Group alumna Adrienne Felt is in the news for reporting that Gogo in-flight wifi service is generating fake SSL certificates.

From Gogo Inflight Wi-Fi Undermines Encryption, Slate FutureTense, 5 Jan 2015:

Wi-Fi on planes is unreliable and expensive. Even worse: Service from Gogo—one of the primary providers of in-flight Internet—has a lot of strange insecurities. Google engineer Adrienne Porter Felt realized during a flight on Friday that, for Google services and possibly others, Gogo was undermining encryption meant to keep pages secure.

Updates from Karsten’s BadUSB

Tuesday, November 18th, 2014

Karsten Nohl’s research on USB security is covered in The Good News and Bad News About USB Security — Only half have an unpatchable flaw, but we don’t know which half, Wired and Slate Magazine, 12 Nov 2014:

Nohl’s BadUSB attack, which he revealed at the Black Hat security conference in August, takes advantage of the fact that a USB controller chip’s firmware can be reprogrammed. That means a thumb drive’s controller chip itself, rather than the Flash storage on that memory stick, can be infected with malware that invisibly spreads to computers, corrupts files stored on the drive, or quietly begins impersonating a USB keyboard to type commands on the victim’s machine.

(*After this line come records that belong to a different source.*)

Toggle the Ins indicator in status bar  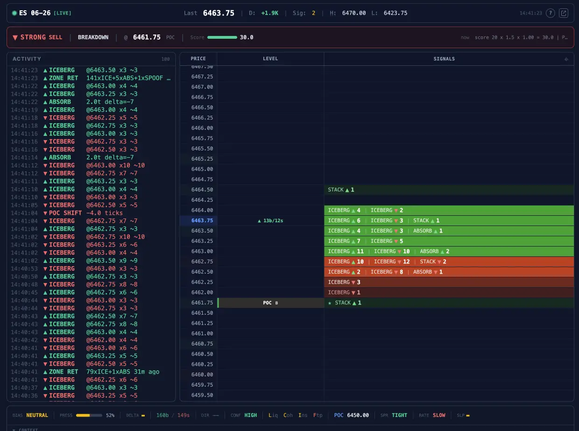(x=302, y=415)
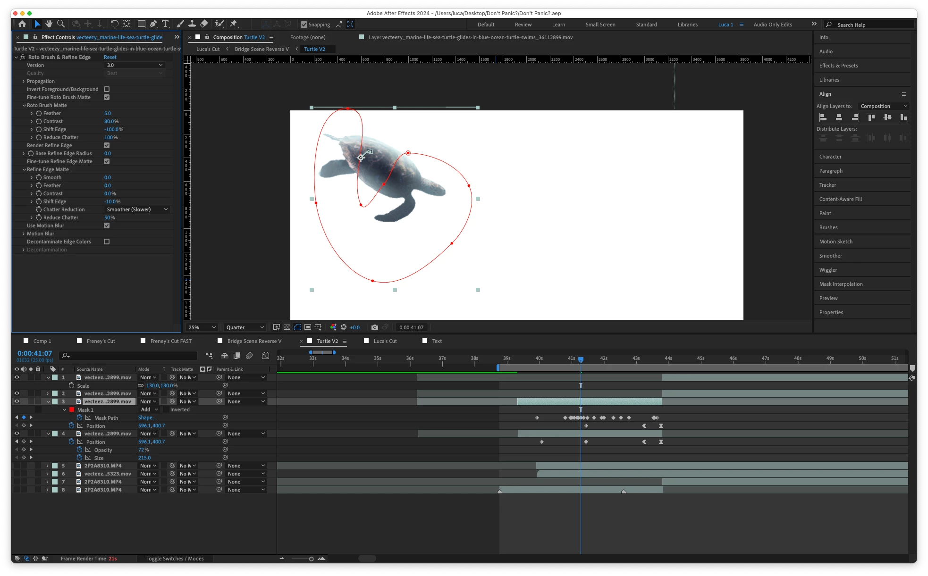The width and height of the screenshot is (928, 576).
Task: Select the Pen tool
Action: pos(153,24)
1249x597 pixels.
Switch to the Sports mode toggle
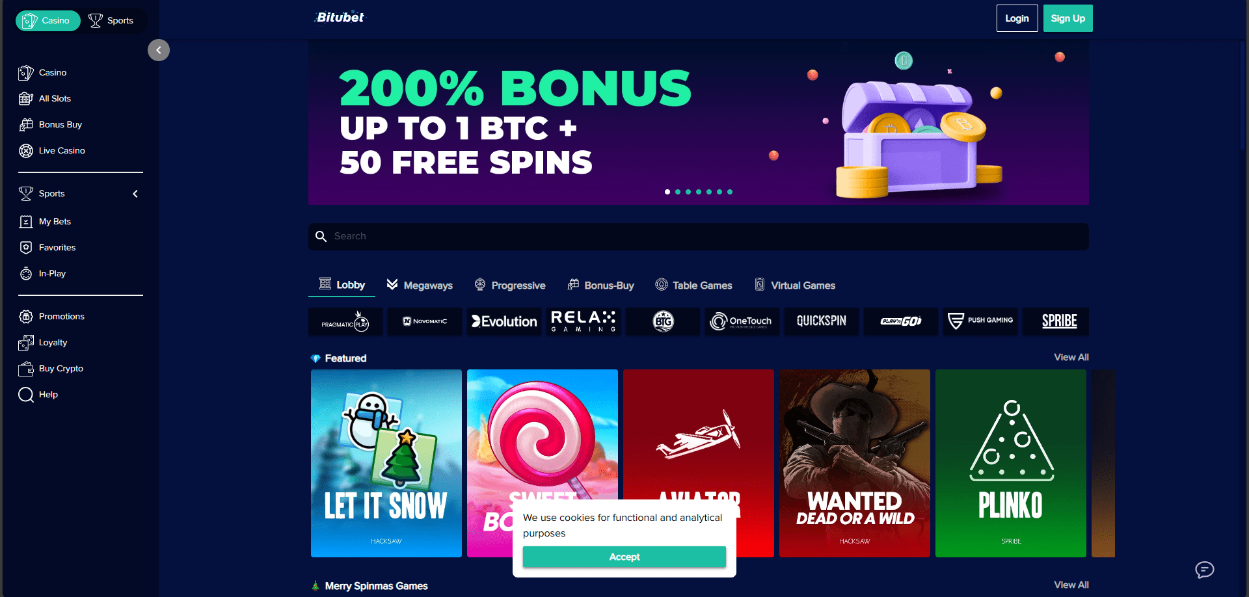[x=111, y=21]
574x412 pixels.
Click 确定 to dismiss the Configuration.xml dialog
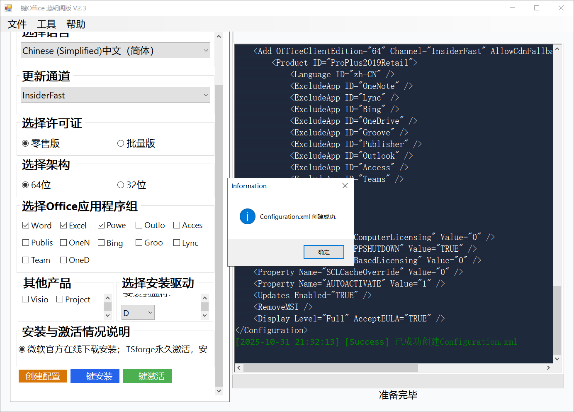323,251
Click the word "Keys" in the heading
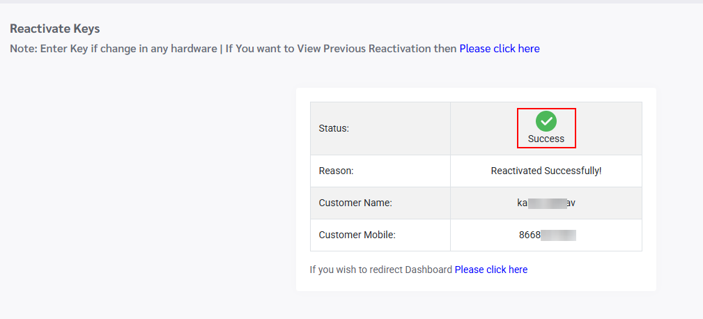This screenshot has height=319, width=703. 86,29
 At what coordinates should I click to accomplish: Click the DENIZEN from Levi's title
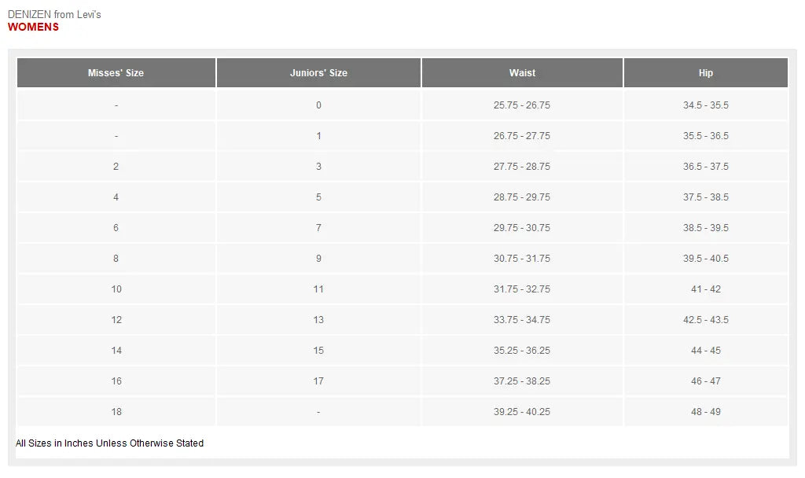54,15
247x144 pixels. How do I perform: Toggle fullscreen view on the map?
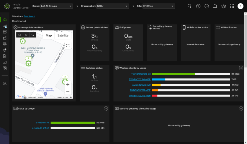coord(68,45)
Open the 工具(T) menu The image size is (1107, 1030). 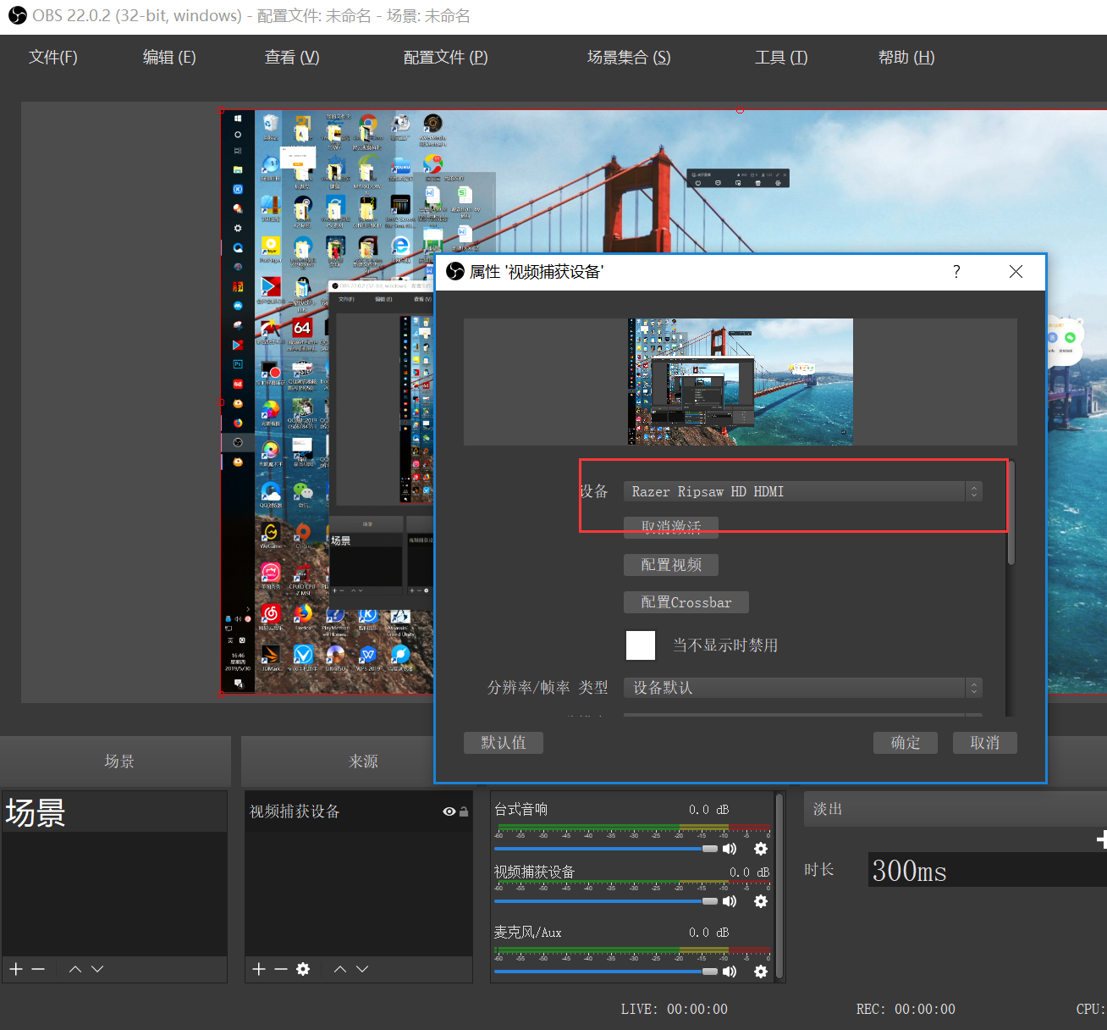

Nohl says that means combatting BadUSB will require device-makers to clearly label the chips their products use. “You’d never get away with this in a laptop. People would go crazy if they bought a computer and it wasn’t the chip they saw in the review they read,” he says. “It’s just these USB devices that come as black boxes.”

For the technical details, see https://opensource.srlabs.de/projects/badusb.

Congratulations Professor Huang!

Sunday, September 7th, 2014


Yan Huang, who completed his PhD in 2012 and then was a post-doc at the University of Maryland, is now an Assistant Professor at Indiana University. See his IU faculty page and personal blog. IU is the home of several well-known security researchers including
Jean Camp, Steven Myers and XioFeng Wang, as well as one of my favorite authors, Douglas Hofstadter.